融合跨模态注意力与角色交互的学生课堂专注度研究

doi:10.11896/jsjkx.250300026

计算机科学 ›› 2026, Vol. 53 ›› Issue (2): 67-77.doi: 10.11896/jsjkx.250300026

• 基于图机器学习的教育数据挖掘 • 上一篇下一篇

融合跨模态注意力与角色交互的学生课堂专注度研究

卓铁农¹, 英迪², 赵晖²

1 新疆大学软件学院乌鲁木齐 830046
2 新疆大学计算机科学与技术学院乌鲁木齐 830046

收稿日期:2025-03-05 修回日期:2025-08-26 发布日期:2026-02-10
通讯作者: 赵晖(zhaohui@xju.edu.cn)
作者简介:(shaoyang1906@163.com)
基金资助:
新疆维吾尔自治区重点研发计划(2023B01032);国家自然科学基金(62166041)

Research on Student Classroom Concentration Integrating Cross-modal Attention and Role
Interaction

ZHUO Tienong¹, YING Di², ZHAO Hui²

1 School of Software,Xinjiang University,Urumqi 830046,China
2 School of Computer Science and Technology,Xinjiang University,Urumqi 830046,China

Received:2025-03-05 Revised:2025-08-26 Online:2026-02-10
About author:ZHUO Tienong,born in 1995,master.His main research interest is digital image processing.
ZHUO Hui,born in 1972,Ph.D,professor,Ph.D supervisor, is a member of CCF(No.25440S).Her main research interests include artificial intelligence,natural language processing,emotion computing,speech and digital image processing.
Supported by:
Key R&D Program of Xinjiang Uygur Autonomous Region(2023B01032)and National Natural Science Foundation of China(62166041).

摘要/Abstract

摘要： 随着智慧教育的不断发展,学校可以通过检测学生课堂的专注度对学生的学习情况与教师的教学质量进行评估,从而优化教学体系。

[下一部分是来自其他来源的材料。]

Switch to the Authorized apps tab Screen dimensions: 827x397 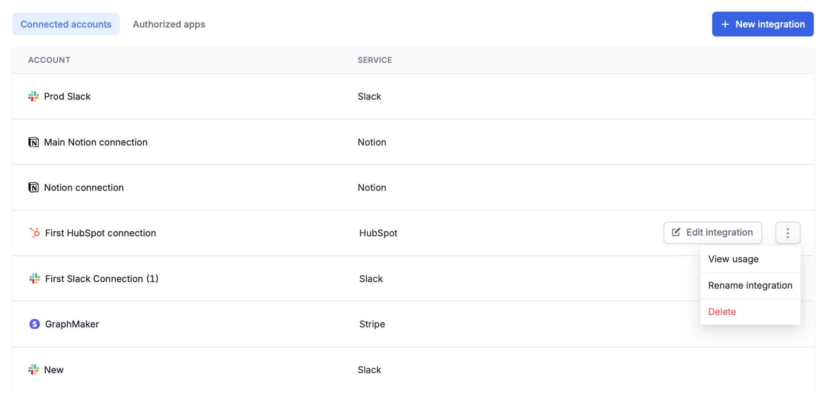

以往的研究多侧重于单模态、单角色的特征提取,但教学课堂是一个多模态、多角色且角色之间相互影响的复杂场景,因此从多模态多角色角度去探讨学生课堂的专注度具有重大意义。然而,多模态之间如何有效建模时间相关性与语义交互性,以及多角色之间如何相互影响是实现学生课堂专注度评判的重大挑战。针对以上问题,构建了一个包含教师音频和学生视频的学生课堂专注度数据集,并提出了基于多模态多角色的长短时上下文学生课堂专注度评估模型(Long-Short Context Model,LSCM)。其中多模态是指学生的视频与教师的音频,多角色是指学生与学生、学生与教师。该模型主要包含长时上下文模块和短时上下文模块两个模块。长时上下文模块通过音频自注意机制和视觉自注意机制提取单一学生的长时行为特征,并利用视听交叉注意机制增强音频与视觉信息的关联性;短时上下文模块则聚焦于局部时间片段,以刻画课堂环境中多个学生专注度的动态变化。最后,模型输出视频中各个学生的专注度类别。实验表明,该方法通过有效挖掘多模态数据的互补性及角色间的关联性,使专注度检测准确率较现有方法显著提高,验证了多模态融合与角色交互建模的有效性。

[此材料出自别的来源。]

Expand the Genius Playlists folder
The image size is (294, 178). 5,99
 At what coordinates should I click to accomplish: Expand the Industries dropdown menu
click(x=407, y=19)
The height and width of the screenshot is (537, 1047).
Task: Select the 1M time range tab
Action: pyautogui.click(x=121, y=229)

关键词: 多模态, 学生专注度, 教学课堂, 角色交互, 注意力机制

Abstract: With the continuous development of innovative education,schools can assess students’ learning and teachers’ teaching quality by detecting students’ concentration in the classroom to optimize the teaching system.Previous studies have focused on single-modality and single-role feature extraction.However,the teaching classroom is a complex scene with multimodal,multiple roles,and interactions between the roles,so it is of great significance to explore students’ classroom attentiveness from the perspective of multimodal and multiple roles.However,how to effectively model the temporal relevance and semantic interaction between multimodal and how the multiple roles interact is a significant challenge in realizing the judgment of students’ classroom concentration.To address the above problems,a student classroom concentration dataset containing teacher’s audio and student’s video is constructed,and a Long-Short Context Model(LSCM) based on multimodal and multi-role assessment of students’ classroom concentration is proposed,in which multimodal refers to the student’s video and the teacher’s audio.Multi-role refers to the student-to-student and student-to-teacher.The model contains two main modules:the long-term context module and the short-term context module.Specifically,the long-term context module extracts the long-time behavioral characteristics of a single student through the audio self-attention mechanism and the visual self-attention mechanism.The audio-visual cross-attention mechanism enhances the correlation between the audio and visual information.In contrast,the short-term context module focuses on localized time segments to portray the dynamic changes in the attentiveness of multiple students in the classroom environment.Finally,the model outputs the concentration categories of each student in the video.Experiments show that this method significantly improves concentration detection accuracy compared with existing methods by effectively exploiting the complementary nature of multimodal data and the correlation between roles.It also verifies the effectiveness of multimodal fusion and role interaction modeling.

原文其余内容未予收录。